People often wonder and debate about cars and how they react to being shot with various types of weapons and ammunition. The best way to find out the answer to those various car-related shooting questions is to actually shoot some cars.

First, let's consider a situation sometimes faced by police officers, military personnel and even civilians.

Shooting inside of a vehicle. Can it be done? What happens when you shoot a round inside a vehicle?

Yes, shooting from inside a vehicle can be done, and it can be done effectively.


First up, let's see what happens with good ol' 9mm ball.

Here we see a gentleman putting a 9mm ball round through the windshield of the Buick.


Here is the resulting target.

The red dot in the center was the point of aim used when firing the weapon.

The hole marked up top is where the 9mm round actually entered the target.


Now .40 S&W.

Notice first of all how windshield glass has reacted to two gunshots at point blank range.

Windshield glass is a laminate designed not to shatter upon impact.

This laminated glass is much tougher than any other glass on the car and can have dramatic effects which we will discuss later.


And the resulting target.


Note the bullet holes made in the glass as seen from the outside.

Now let's look at the target after yours truly fires a Sig P220 through the windshield using 230 grain FMJ ammunition.

Remember that all shots are being fired with the red dot in the center of the target as the point of aim for the shooter.

So why are all the shots much higher on the target?


Look again at the bullet holes made by the rounds as seen from outside the vehicle.

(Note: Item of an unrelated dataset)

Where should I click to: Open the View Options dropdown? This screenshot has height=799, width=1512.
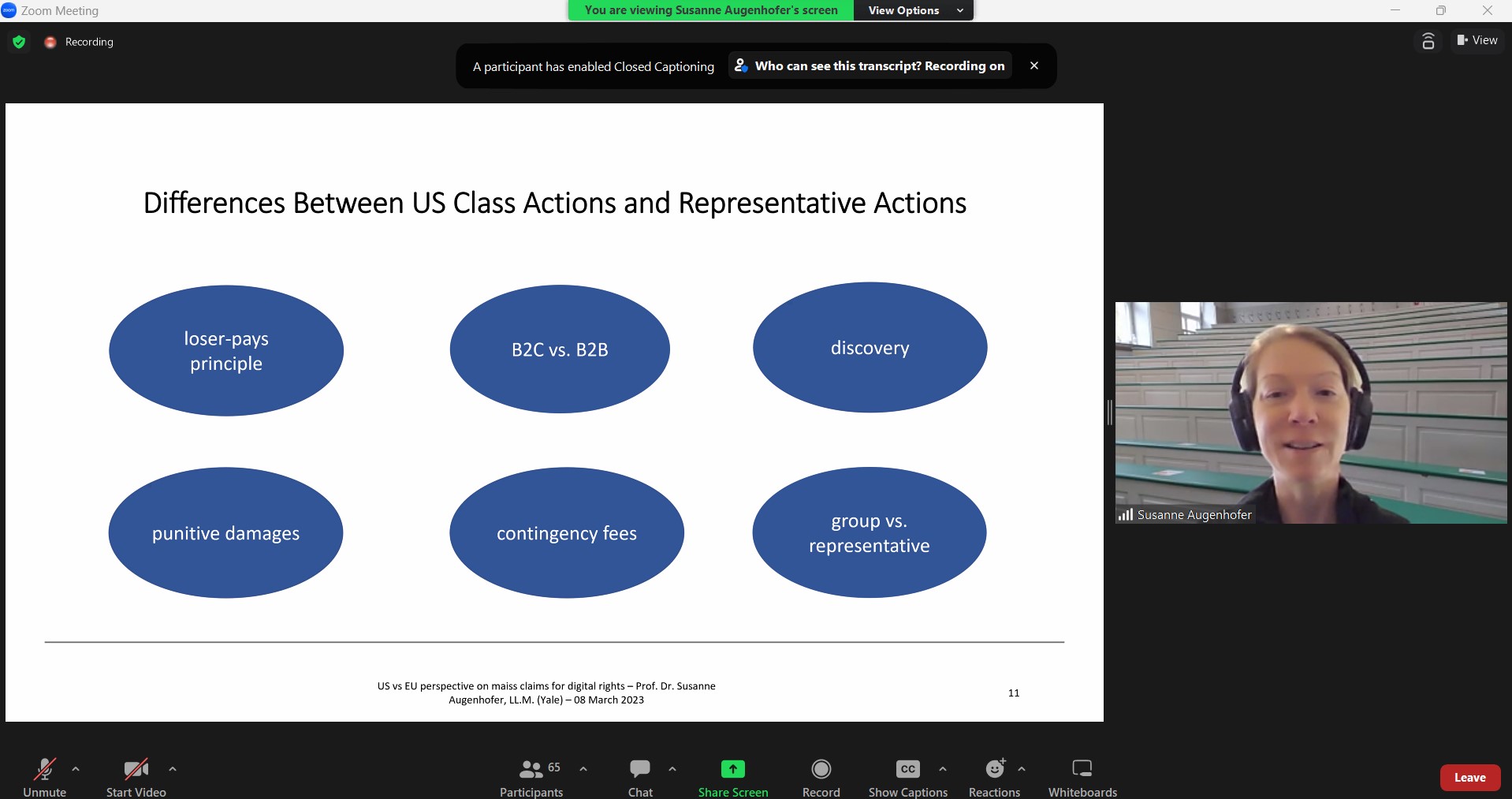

They are oblong and not perfectly round.

This is because the bullet is actually deflected by the windshield.

The angle of the windshield causes the top part of the bullet to impact the glass before the bottom part, and effects the trajectory of the round enough to move the impact of the bullet several inches.

Look again at the target photos: Notice anything interesting?

The heavier the bullet, the less deflection you see.

My P220 shooting the 230 grain FMJ deflected the least, while the 9mm ball round deflected the most.

Different vehicles have their windshields at different angles so not all deflections will be exactly the same as on this Buick.

The more severe the angle of the windshield, the more deflection you are likely to see.

If you are ever forced to fire through the windshield of a vehicle, generally you should aim a bit lower than your intended point of impact to compensate for the deflection.


Notice how close the target is to the vehicle.

A target farther back would be completely missed by these single shots.

But there is a way to compensate for that.

Since the deflection only happens when firing through the windshield glass, firing repeatedly from the same hole will remove the glass from the way of following rounds, meaning that you can hit your point of aim.

Lessons learned:
Shooting through the windshield of a vehicle is not the ideal way to engage a threat while you are in a vehicle.

The only time one would employ this tactic is if faced with a threat you cannot move away from. A car is a much better weapon than a handgun and should be used if at all possible to evade the threat, or to just flat run the threat over.

But if your vehicle is immobilized or blocked in, shooting through the windshield might be the only means of defense that you have.

It should be noted that armored vehicle glass works 2 ways, so do not try to shoot through armored vehicle glass.